Но скоро преследование прекратилось по обеим дорогам. Усков скакал под конец уже только с двенадцатью карабагскими беками, а потому Сакен, приблизившись к крутому спуску над самым оврагом, приказал остановиться. Затрубили сбор, но татары, драгуны и уланы, рассеявшиеся по лесу, еще долго стягивались к месту, где кавалерия расположилась на отдых. Лошади, бывшие под седлами два дня, устали и многие расковались. Но пока солдаты, облегчив подпруги, вываживали своих, лошадей, прискакал разъезд с известием, что влево от дороги турки заняли старое укрепление и стреляют по нашим патрулям. Сакен послал туда дивизион улан майора Парадовского. В это же самое время к тому же укреплению, но с другой стороны его, подошла пехотная колонна Муравьева, в голове которой шел Анреп со своими уланами. Оба дивизиона, Парадовского и майора Хандакова, соединились и, спешившись, пошли на приступ. Из числа четырехсот защитников шестьдесят были убиты, столько же взято в плен, и уланы отбили одно знамя – единственный трофей регулярной кавалерии.

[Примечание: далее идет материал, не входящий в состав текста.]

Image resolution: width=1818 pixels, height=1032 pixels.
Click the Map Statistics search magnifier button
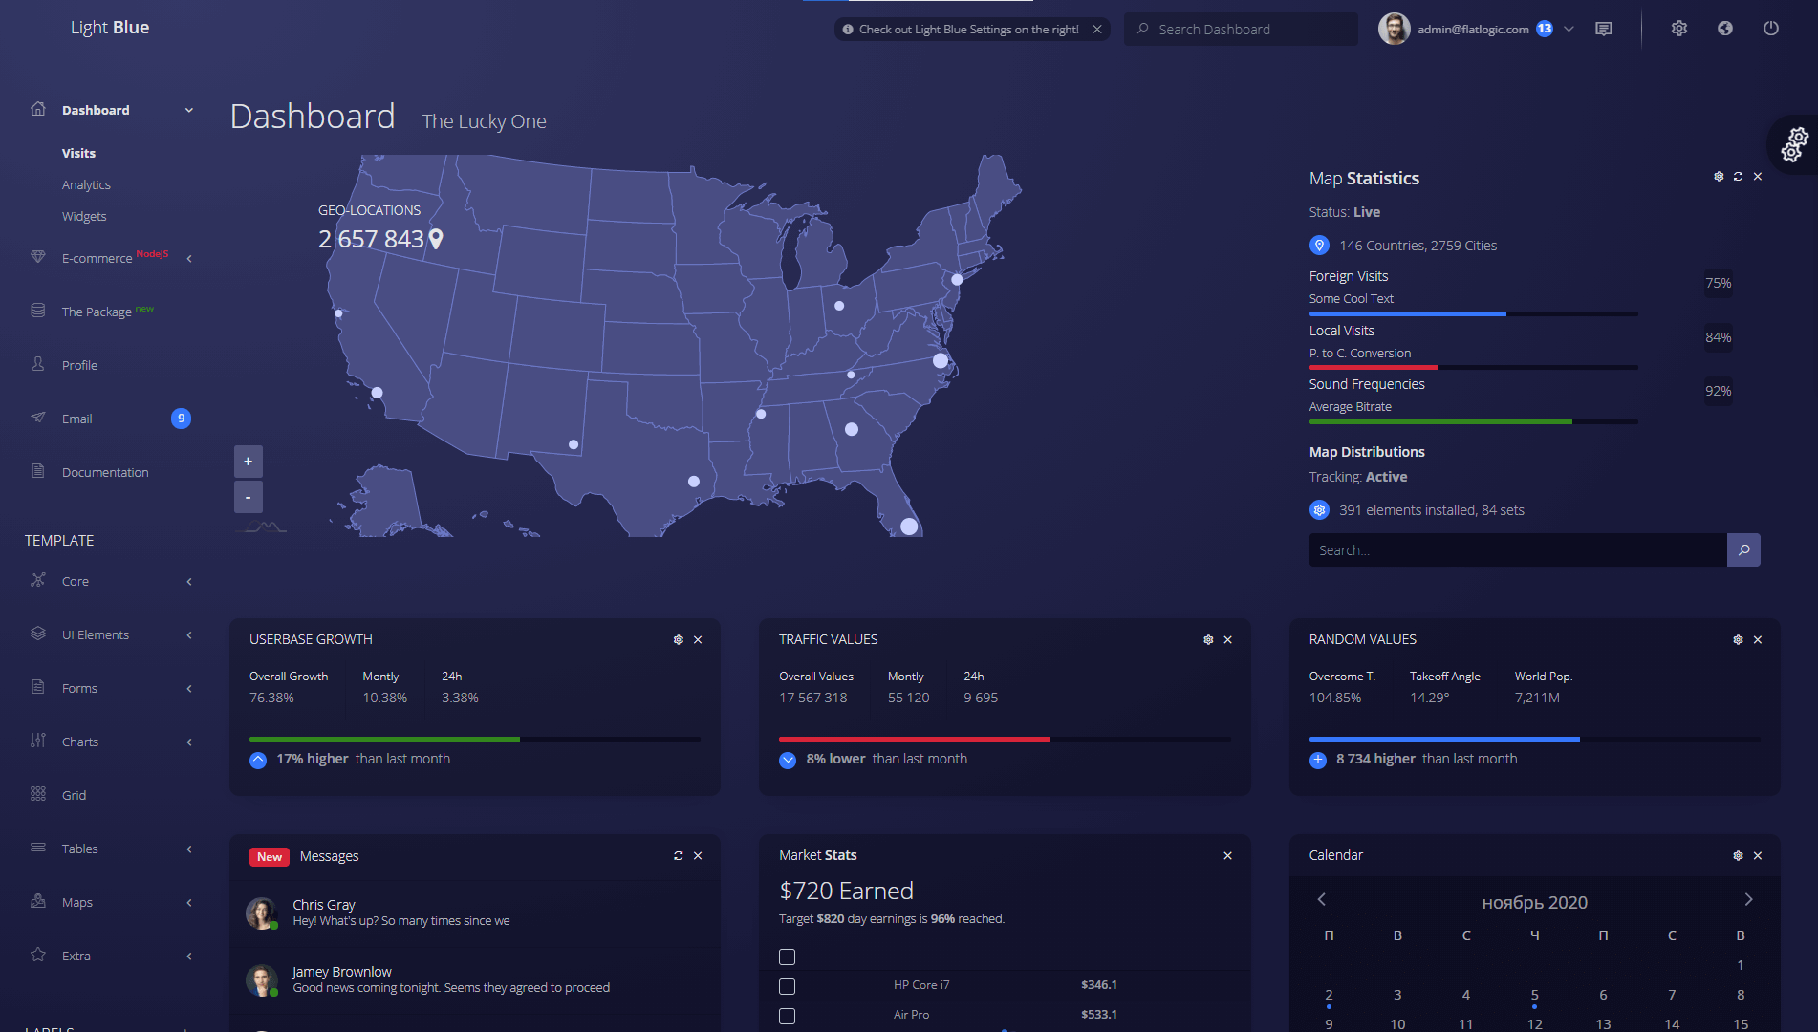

Этим эпизодом и закончилось преследование бегущего турецкого корпуса.
Собственно говоря, из восьми конных полков, брошенных за неприятелем, действительно преследовали только два конно-мусульманские полка; остальная кавалерия или оставалась в резерве или же действовала отдельно, частями, без всякой взаимной поддержки и связи между собою. От этого число пленных не превышало в общей сложности тысячи двухсот человек; убитых было больше – по крайней мере, некоторые очевидцы утверждают, что все овраги на пути преследования турок были завалены их трупами. Но если это было и так, во всяком случае потеря для двадцатитысячного корпуса была совершенно ничтожной. К счастью, паника, охватившая турок, была так велика, что те семнадцать или восемнадцать тысяч, которые успели спастись от погрома, расселись по деревням и надолго были потеряны для турецкой армии.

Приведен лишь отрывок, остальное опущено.